The Ugandan-based artist has spent the last 18 months transitioning from drawing to painting, resulting in a fresh body of work that depicts the ups and downs of "being human in Africa".
Many can say they've picked up a new skill, craft or hobby or two over lockdown – from crochet to rug making or running to binge-watching new shows on Netflix. For Twikirize Switzin, an artist born in a small town called Fort Portal in western Uganda, he's used the imposed downtime to switch up his practice.
"For as long as I can remember," he tells Creative Boom, "I've always had an interest in making things, whether it was drawing or crafting toys out of yam stems." Twikirize's first ventures into art arose after reading a 23-page comic book named Supa Strikers – a story about a fictional local football team that played across the world. Inspired to put pencil to paper, his practice soon evolved as he pursued a BA in Industrial & Fine Art from Makerere University, majoring in Design Communication and minors in Sculpture and Industrial. To such lengths that, upon graduating, he landed a few roles as a graphic designer and art director at various Ugandan advertising agencies. "I transitioned to painting at the end of 2019 when the pandemic hit and the lockdowns started," he continues. "It was a blessing in disguise for me, as it gave me the time to focus."

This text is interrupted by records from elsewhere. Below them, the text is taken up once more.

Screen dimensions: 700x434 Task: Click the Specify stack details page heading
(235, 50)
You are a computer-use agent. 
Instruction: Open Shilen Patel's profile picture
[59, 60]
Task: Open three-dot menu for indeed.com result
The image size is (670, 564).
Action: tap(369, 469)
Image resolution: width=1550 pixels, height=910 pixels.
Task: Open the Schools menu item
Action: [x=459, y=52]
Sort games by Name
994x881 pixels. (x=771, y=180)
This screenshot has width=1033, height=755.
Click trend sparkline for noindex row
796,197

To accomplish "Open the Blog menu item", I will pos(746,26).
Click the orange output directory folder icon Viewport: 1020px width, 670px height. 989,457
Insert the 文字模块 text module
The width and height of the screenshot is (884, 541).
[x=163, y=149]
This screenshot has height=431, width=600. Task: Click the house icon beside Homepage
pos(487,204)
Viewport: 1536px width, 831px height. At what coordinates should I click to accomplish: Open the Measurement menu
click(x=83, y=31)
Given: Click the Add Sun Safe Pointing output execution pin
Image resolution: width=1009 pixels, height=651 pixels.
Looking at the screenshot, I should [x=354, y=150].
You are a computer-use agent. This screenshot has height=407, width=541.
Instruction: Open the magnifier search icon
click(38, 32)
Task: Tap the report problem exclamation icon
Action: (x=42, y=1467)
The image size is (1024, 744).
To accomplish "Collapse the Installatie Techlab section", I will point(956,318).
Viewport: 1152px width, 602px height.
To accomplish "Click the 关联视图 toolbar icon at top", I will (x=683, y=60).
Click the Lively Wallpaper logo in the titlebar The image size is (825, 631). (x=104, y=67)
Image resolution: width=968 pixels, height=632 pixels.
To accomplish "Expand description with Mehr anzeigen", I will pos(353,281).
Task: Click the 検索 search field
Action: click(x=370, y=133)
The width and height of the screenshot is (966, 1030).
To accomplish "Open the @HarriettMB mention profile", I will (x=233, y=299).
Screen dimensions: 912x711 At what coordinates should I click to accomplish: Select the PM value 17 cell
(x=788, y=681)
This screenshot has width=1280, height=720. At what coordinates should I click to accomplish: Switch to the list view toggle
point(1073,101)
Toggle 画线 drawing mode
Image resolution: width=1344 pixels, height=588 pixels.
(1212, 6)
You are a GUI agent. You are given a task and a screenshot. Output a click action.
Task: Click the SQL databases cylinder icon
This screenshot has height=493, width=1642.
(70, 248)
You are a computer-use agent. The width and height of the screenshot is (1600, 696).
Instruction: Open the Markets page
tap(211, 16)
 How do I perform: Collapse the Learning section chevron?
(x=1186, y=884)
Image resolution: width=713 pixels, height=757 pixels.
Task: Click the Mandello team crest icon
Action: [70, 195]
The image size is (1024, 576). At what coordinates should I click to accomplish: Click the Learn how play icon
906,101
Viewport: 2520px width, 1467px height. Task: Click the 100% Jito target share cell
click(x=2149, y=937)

Relishing in the time needed to knuckle down with his brush and canvas, Twikirize has now built an impressive portfolio of portraiture pieces, each of which is rich in composition, tone and narrative. You can immediately tell that it's a process that takes time and patience to create, affirmed by his impeccable application of colour and considered approach to representation, time and place.
Despite the lengthy process that comes with a painting of this kind, it's a method that he utterly enjoys. It also pours into his daily observations: "I find inspiration in everyday things, like a journey on public transport or a random movie that I picked online," he shares. "I look at a lot of images from all kinds of places on the internet. I also find a lot of inspiration in reading, which could be an article about a specific theory or a very well-written essay (Brain Pickings by Maria Popova is one of my favourites)." And once these ideas are formed, that's when he'll begin to decipher his subjects and delve further into the compositions.
On the topic of his subject matter, Twikirize tends to reflect on the culture and environment of Africa, narrowing down on its people and the characterisations of everyday life in the country. Themes of community, struggles, celebrations, triumphs and disappointments are therefore paired with vibrant and darker hues, juxtaposed in a way that signals the ups and downs of "being human in Africa", he says.
To solidify this, Twikirize's subjects are positioned with gentle postures – they're either embracing or sitting comfortably as they softly meet the viewer's eye. "I can describe my subjects as people that I'm familiar with," he adds, "it could be a retail shop attendant of a place I frequent or a couple of friends that I have worked with in the past." Once he's decided on who to feature, he'll reach out warmly with a request. He'll also make sure to send them a gift when a painting they've posed for is sold.
Twikirize's recent piece, Two Thousand Words, is a great example of his ethos as an artist. The piece, which is painted in both peachy and earthy tones, navigates around the theme of "unfulfilled longing for human touch during the pandemic". A relevant topic indeed, it's an impeccably tackle artwork that details two subjects enjoying a hug; something we've all missed and sought after over the last 18 months – "the urge to hug a friend makes them feel safe, seen and appreciated."
The painting is also inspired by a quote from Nina Simone, stating: "You can't help it. An Artist's duty, as far as I'm concerned, is to reflect the times." Doing just that, Twikirize has completed a visual musing that not only took hundreds of hours to complete but will also serve as a reminder of the tremulous past year. It's a piece that we can all relate to, no matter where you're located in the world.